3 cute solutions

stopping at RR crossings

Bound on algorithm for stopping-car-engine-at-RR. You drive around houston, and sometimes have to stop at train interesections. To minimize gas, do you turn your engine off, or do you idle? (Starting a car costs, say, 1min worth of gas.)

One answer: what is the expected time remaining for the train? We don't know for sure, but we do have some idea about the distribution of train lengths, and might be able to leverage that.

But Suppose Loki were controlling trains: he can change train-length instantaneously. E.g., if you leave your car running, he makes the train long. The momemt you shut off your engine, he shortens the train to none-left, hahaha very funny, loki. Question: faced with a malicious adversary, can we still do not-too-bad?

Clearly, the algorithm of "always keep idling" is no good; Loki will keep adding cars to the train as long as you idle. On the other hand, the algorithm of "always turn off engine immediately" is wasteful — Loki will send lots of one-car trains, which needn't use up much gas, but it will.

Our algorithm:

• When we reach a stop, wait one minute, idling.
• If train is still coming by, then we turn engine off.

For comparison: consider Odin, driving around town. [Type of car?] Odin still has to wait for trains, but Loki can't fool with them. Furthermore, Odin is omniscient: he knows how long the train is, when he reaches it.
[Odin sends up his ravens Huginn and Muninn (thought and memory) to measure the train and remember its length irrevocably.]
(All Loki can do is set up the initial timetables to delay Odin's commute. What train-lenghts might Loki choose, to maximize Odin's annoyance?)

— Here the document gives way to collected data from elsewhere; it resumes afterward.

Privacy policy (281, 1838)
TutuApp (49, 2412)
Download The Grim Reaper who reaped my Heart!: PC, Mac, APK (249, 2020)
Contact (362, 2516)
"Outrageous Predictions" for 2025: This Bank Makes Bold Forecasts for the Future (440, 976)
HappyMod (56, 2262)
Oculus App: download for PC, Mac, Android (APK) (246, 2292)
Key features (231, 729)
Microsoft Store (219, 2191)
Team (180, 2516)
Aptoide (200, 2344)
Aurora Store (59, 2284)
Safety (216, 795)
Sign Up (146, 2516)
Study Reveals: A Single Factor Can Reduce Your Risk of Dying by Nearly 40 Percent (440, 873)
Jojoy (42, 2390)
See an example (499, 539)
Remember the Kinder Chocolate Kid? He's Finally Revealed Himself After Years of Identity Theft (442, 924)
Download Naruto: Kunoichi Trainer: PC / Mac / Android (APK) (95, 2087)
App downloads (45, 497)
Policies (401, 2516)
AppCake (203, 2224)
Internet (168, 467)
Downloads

So, how well can we do against Loki, as compared to Odin (who doesn't face Loki and is omniscient)? Surprisingly: we can guarantee we'll never use more than twice as much gas than Odin! How:

• When we reach a stop, wait one minute, idling.
• If train is still coming by, then we turn engine off.

Translating back to a laptop computer OS, and the problem of seeing a user not making disc accesses, and wondering whether to stop spinning the disk (to conserve battery power).

Loki corresponds to a capricious user who accesses the disk just when you least want it to, while Odin corresponds to a scheduler which is so smart it can actually predict when the user will next access the disk. The result translates to, a simple algorithm which even when facing a ill-behaved user, will only use twice as much battery-power (on disc spin-up) than the omniscient scheduler.

Compare against: Doing user studies and measuring real-life distributions on disc spinning (and agreeing on what your distribution of "typical" users is), and then being able to come up with an algorithm for that distribution and then proving that it's worst- or average-case performance isn't much worse than optimal/average.
For such a simple algorithm, the simple approach isn't so bad! (in a quantified, provable sense)

Mental Poker

How to play poker over the phone (or email), agreeing on what cards are being drawn (w/o th other side knowing), and be satisfied they're not cheating?

Sounds impossible. Of course, it seemed unlikely we could make a code where, w/o pre-arrangement, I could securely broadcast my encrypted credit card over the net, and only amazon could easily decode it.

Review public-key cryptography:
public key e,n; private key d, such that ed=1 mod (..) well, M^ed ≡ M¹. Encrypted message is M^e (mod n); to decrypt look at (M^e)^d (mod n) = M¹ (mod n) [through math].
Observe: If M encrypted by two different codes e1,e2, it can be unlocked via d1,d2 in either order: (((M^e1)^e2)^d2)^d1 = (((M^e1)^e2)^d1)^d2
(We say that the encrypting and decrypting functions are associative.)
[What about the order mod is applied in? Chinese Remainder Th'm?]

Okay, now to our poker game: Two players, A and B.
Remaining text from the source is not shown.